So with a day to kill, Tracy and I headed out to the museum of Islamic Art. As I’ve mentioned before, with a pretty much outright ban in place over depicting any living thing in a picture or a statue, Islamic art is concentrated around two disciplines – calligraphy and complex geometric shapes. When these two disciplines come together to create something as spellbinding and complex as the Taj Mahal, it truly is a joy to behold.
What was particularly cool about the museum (certainly not the architecture I have to say, typical boring brutalist crap by I.M. Not-Very-Good-At-This-Am-I?) was the Pearl exhibition that was on. Before they found oil in the 1930s, the Gulf states paid their way through the pearl trade. A trade that had pretty much dried up over the preceding decades as cultured pearls for Japan had begun to dominate the market. In fact, it’s a good bet that had oil not been found there would only be three gulf states – Saudi, Yemen and Oman. I seriously doubt that Kuwait, Bahrain, Qatar and the UAE would exist as separate nations.

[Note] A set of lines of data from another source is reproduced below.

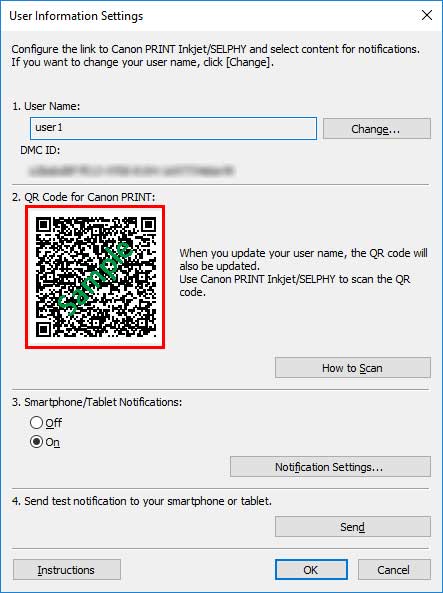Click the blurred DMC ID value

pyautogui.click(x=131, y=171)
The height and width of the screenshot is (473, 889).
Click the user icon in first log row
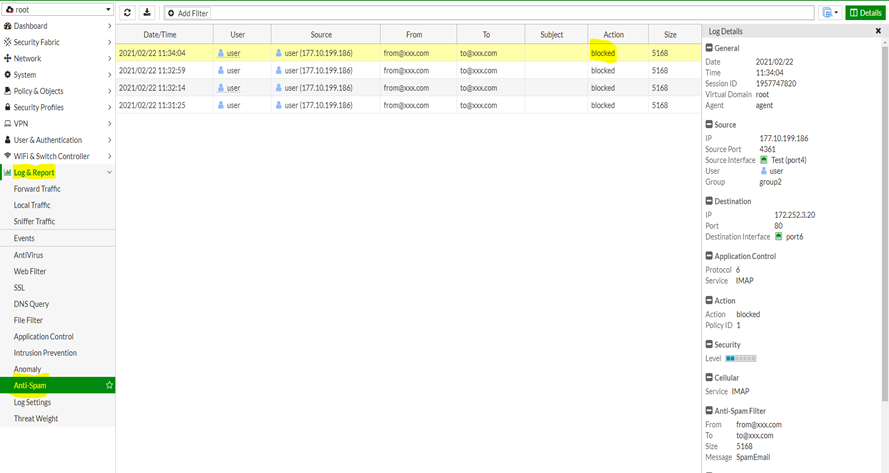221,53
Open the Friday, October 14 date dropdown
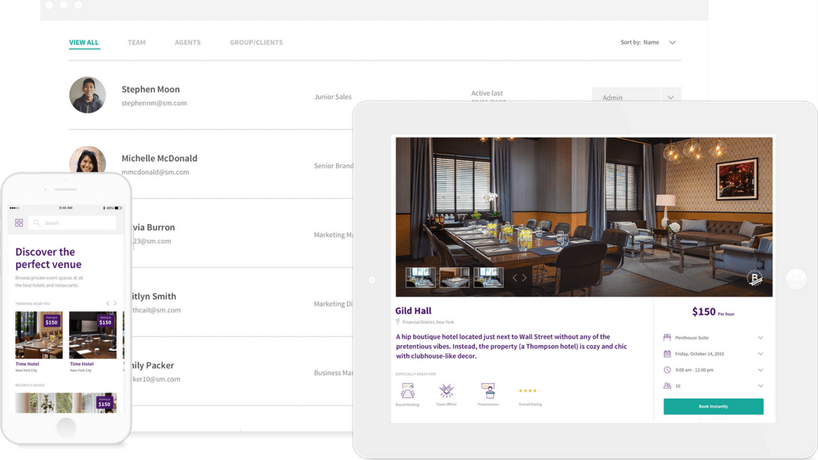Screen dimensions: 818x460 click(760, 354)
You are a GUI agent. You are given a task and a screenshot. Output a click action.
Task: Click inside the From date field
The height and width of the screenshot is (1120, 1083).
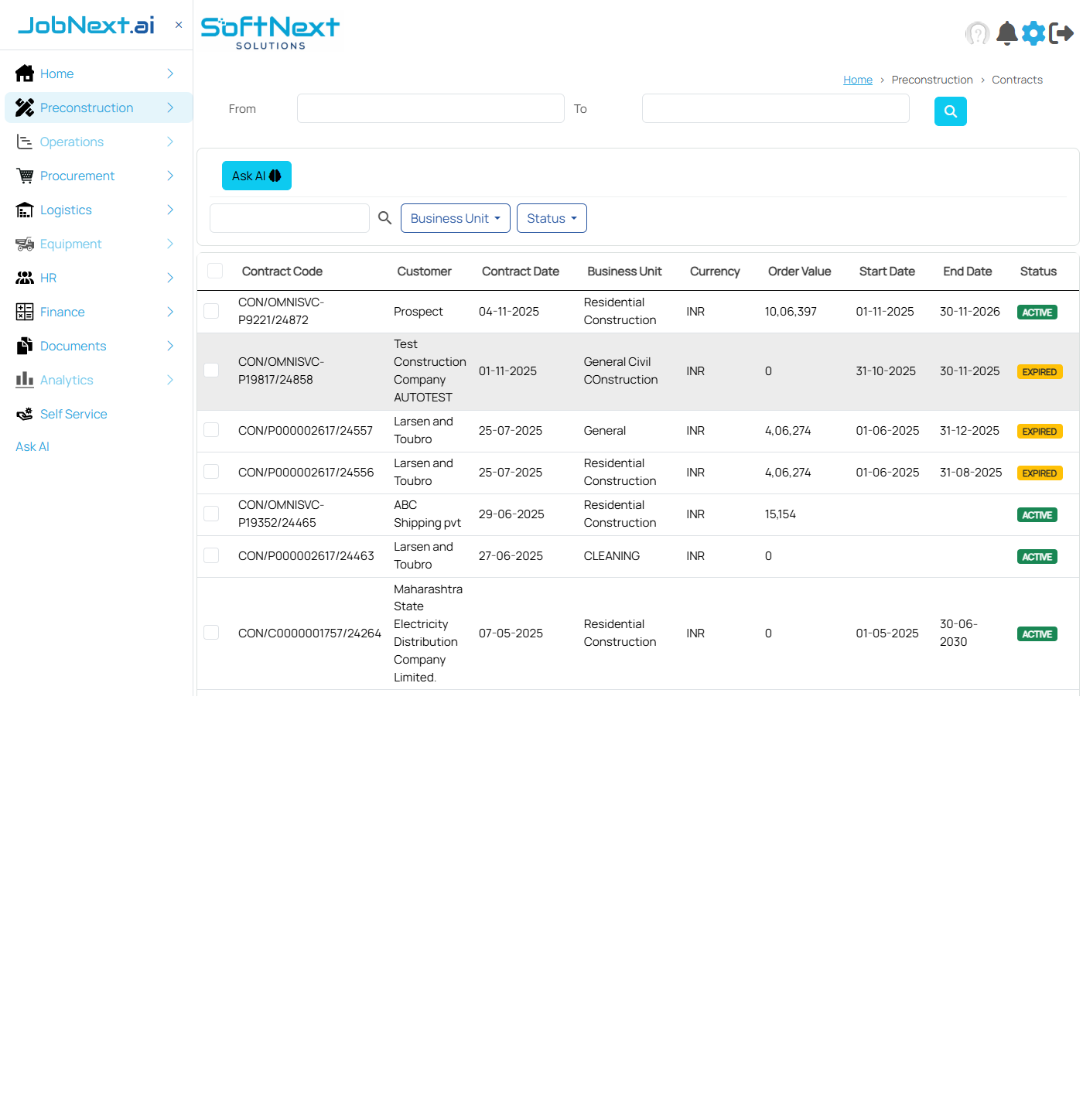[430, 108]

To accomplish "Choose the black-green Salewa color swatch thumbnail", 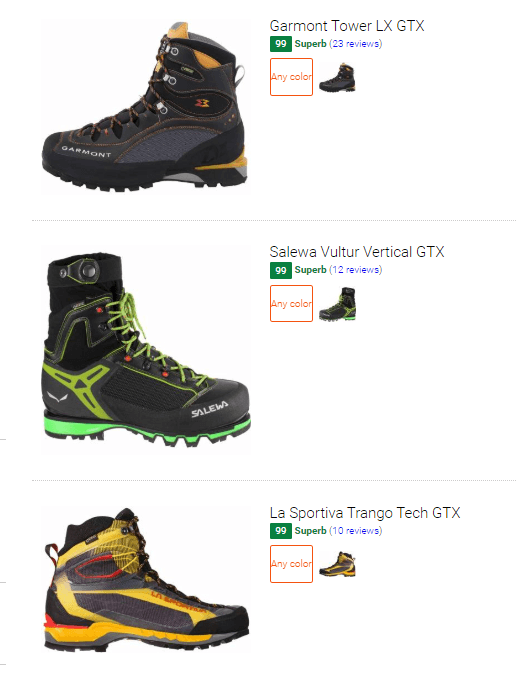I will (x=337, y=304).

But they did find oil and the rest, as they say, is history. But that’s not to detract from the importance of the pearl trade throughout the 19th century and what a shame that the new commodity is – unlike pearls – dirty, polluting, and contributing to an impeding global catastrophe that no politicians in the world today seem willing or able to do anything about. A necessary evil some might say, but then they probably haven’t watched the documentary ‘Who Killed The Electric Car?’.

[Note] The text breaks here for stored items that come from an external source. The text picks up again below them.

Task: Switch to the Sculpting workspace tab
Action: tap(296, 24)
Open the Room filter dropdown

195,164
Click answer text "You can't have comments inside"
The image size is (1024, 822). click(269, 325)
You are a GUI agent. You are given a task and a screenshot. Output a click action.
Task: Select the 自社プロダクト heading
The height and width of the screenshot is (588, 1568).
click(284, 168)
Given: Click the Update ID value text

A least pearls are fairly innocent trinkets and treasures – the idea of snorkelling down to the bottom of the sea with a knife and looking for riches hidden in shells is a lot more romantic than the poor wretched life of a diamond miner in Sierra Leone or a silver miner in Bolivia (life expectancy 40 years).
So after soaking in the history and the art of Qatar and the surrounding regions, Tracy and I grabbed one last coffee and at 6pm I was on the bus that was supposed to leave yesterday.

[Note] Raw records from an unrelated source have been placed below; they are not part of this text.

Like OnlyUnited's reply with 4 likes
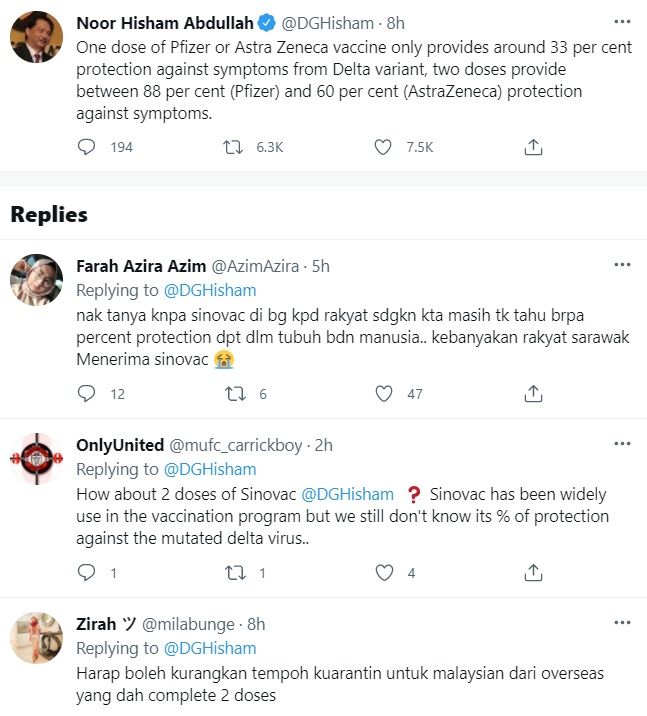The image size is (647, 716). coord(382,573)
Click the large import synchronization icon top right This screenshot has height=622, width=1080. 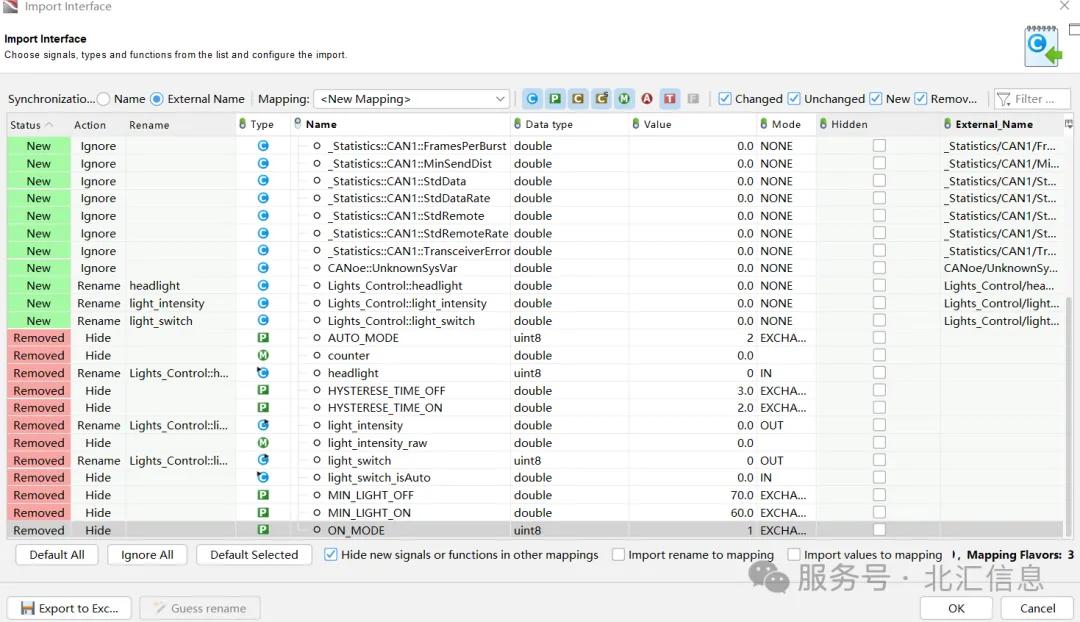(x=1041, y=45)
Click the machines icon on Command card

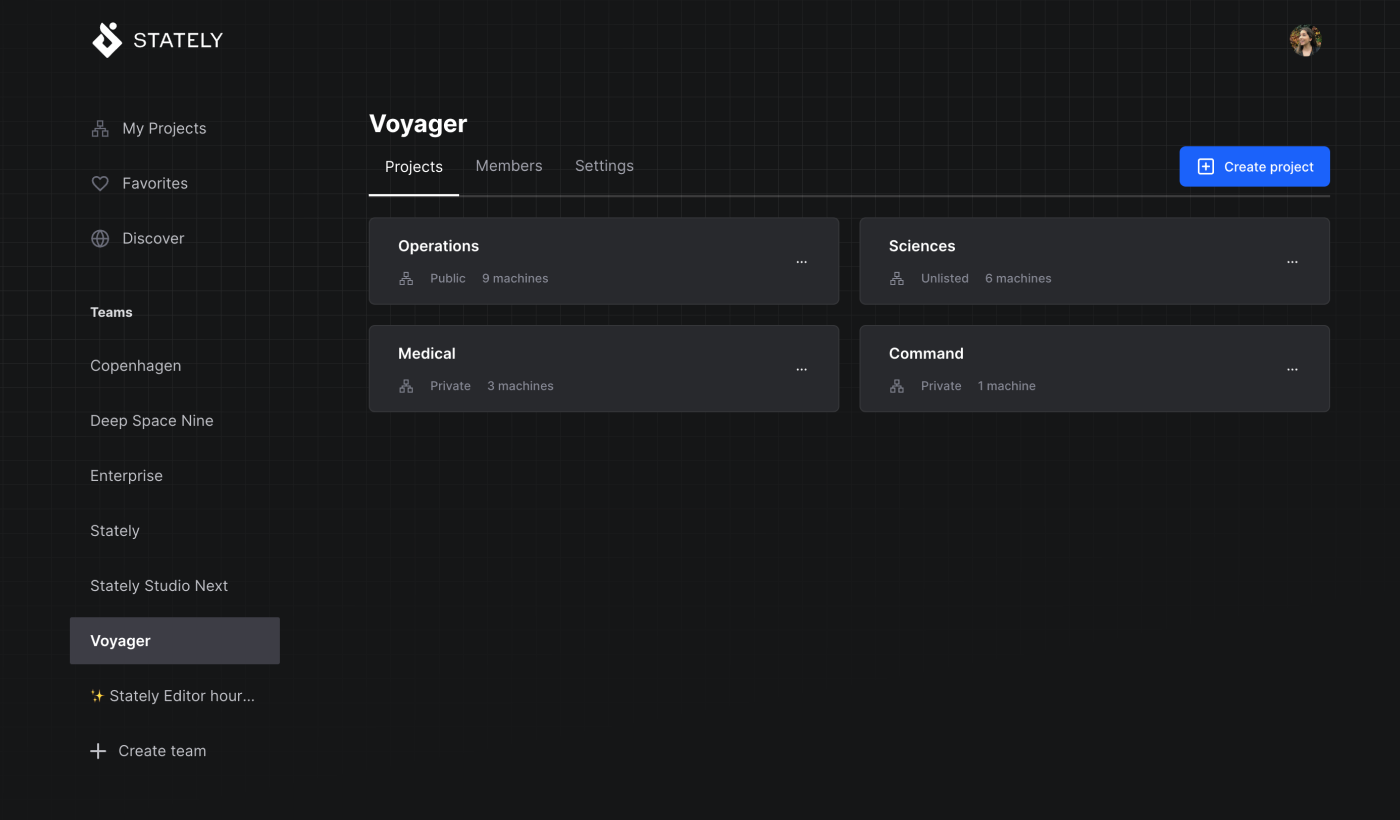pyautogui.click(x=897, y=386)
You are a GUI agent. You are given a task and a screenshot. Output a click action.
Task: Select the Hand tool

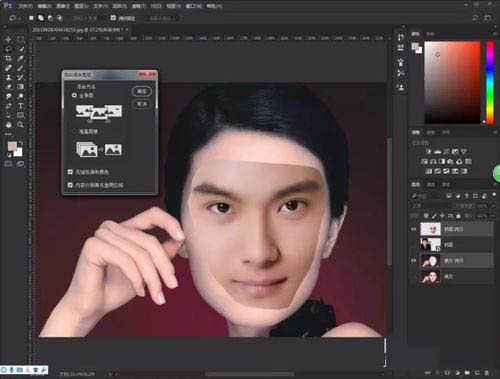point(8,125)
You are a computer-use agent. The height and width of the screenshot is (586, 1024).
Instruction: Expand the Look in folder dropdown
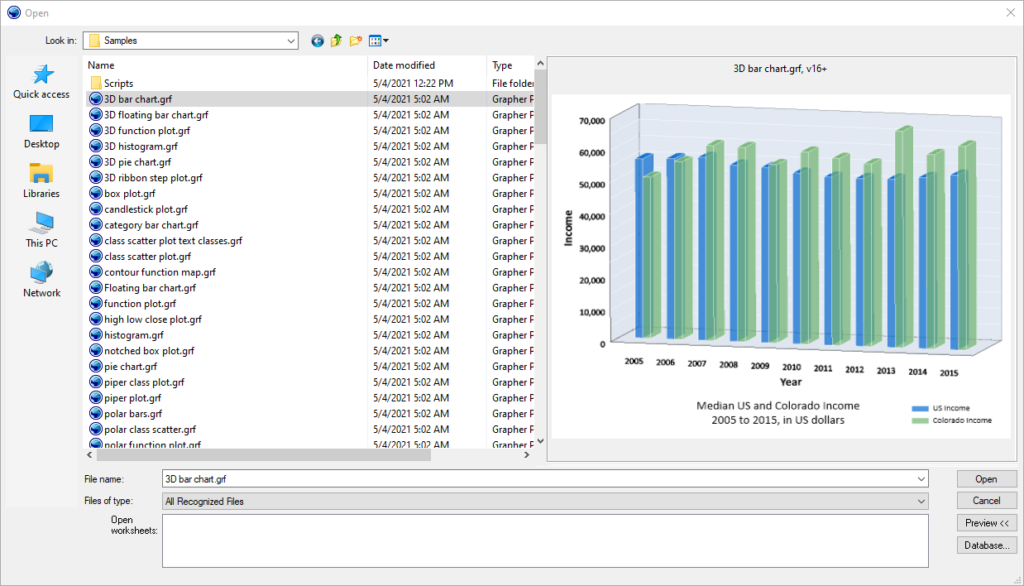(291, 41)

Again, the border crossing into Saudi was painless, but I wasn’t too happy when I got to my transit stop only to find that the bus to Dubai didn’t leave at 10pm (as it said on my ticket) but it would be leaving at 12pm. Three hours spent literally in the middle of nowhere on the edge of The Empty Quarter. This also meant we had an incredibly ill-timed border crossing in the middle of the night which wasn’t completed until well after 3am.
Needless to day, I didn’t get a whole lot of sleep.